_Work instruction_.
What do the lines say from the start of the entries through the one containing "Click the plot"? Repeat them exactly.

[Given data Boundary: Start]

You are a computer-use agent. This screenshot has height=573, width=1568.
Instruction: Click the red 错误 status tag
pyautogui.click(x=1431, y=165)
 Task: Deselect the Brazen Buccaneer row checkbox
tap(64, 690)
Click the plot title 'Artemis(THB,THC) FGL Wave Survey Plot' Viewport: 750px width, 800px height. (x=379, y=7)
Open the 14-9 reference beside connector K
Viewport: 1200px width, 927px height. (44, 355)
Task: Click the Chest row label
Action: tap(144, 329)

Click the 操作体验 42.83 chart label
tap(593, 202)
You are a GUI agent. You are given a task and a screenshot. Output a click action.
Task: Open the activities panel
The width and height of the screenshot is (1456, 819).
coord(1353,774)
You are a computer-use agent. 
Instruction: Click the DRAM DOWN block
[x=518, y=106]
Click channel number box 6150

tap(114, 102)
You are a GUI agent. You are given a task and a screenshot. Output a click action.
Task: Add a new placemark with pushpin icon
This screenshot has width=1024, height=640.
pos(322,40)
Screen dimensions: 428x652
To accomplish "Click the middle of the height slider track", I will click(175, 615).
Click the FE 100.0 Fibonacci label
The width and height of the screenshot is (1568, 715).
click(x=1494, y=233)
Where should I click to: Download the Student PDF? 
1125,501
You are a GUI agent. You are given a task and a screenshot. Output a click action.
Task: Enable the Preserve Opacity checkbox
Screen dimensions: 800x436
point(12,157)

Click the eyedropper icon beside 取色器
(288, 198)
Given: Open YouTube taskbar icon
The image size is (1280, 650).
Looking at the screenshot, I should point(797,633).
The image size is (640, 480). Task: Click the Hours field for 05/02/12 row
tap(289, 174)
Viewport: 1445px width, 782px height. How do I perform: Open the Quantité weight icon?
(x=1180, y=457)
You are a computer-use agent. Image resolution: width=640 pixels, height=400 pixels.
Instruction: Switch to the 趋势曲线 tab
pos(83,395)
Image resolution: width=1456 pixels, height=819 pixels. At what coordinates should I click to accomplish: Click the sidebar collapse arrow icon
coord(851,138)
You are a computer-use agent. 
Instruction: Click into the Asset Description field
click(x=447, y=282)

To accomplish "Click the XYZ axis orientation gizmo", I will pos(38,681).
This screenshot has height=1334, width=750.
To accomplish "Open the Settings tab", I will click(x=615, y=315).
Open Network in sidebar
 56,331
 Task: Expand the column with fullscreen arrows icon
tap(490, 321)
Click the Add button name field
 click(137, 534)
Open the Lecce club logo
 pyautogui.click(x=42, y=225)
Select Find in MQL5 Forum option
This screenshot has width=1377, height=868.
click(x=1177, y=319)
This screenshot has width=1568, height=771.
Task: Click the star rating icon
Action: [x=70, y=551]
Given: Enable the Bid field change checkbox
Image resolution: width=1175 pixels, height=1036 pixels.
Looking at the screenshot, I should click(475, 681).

[Given data Boundary: End]

_Output below_.
You are a computer-use agent. This screenshot has height=573, width=1568.
Instruction: Click the red 错误 status tag
pyautogui.click(x=1431, y=165)
 Task: Deselect the Brazen Buccaneer row checkbox
tap(64, 690)
Click the plot title 'Artemis(THB,THC) FGL Wave Survey Plot' Viewport: 750px width, 800px height. (x=379, y=7)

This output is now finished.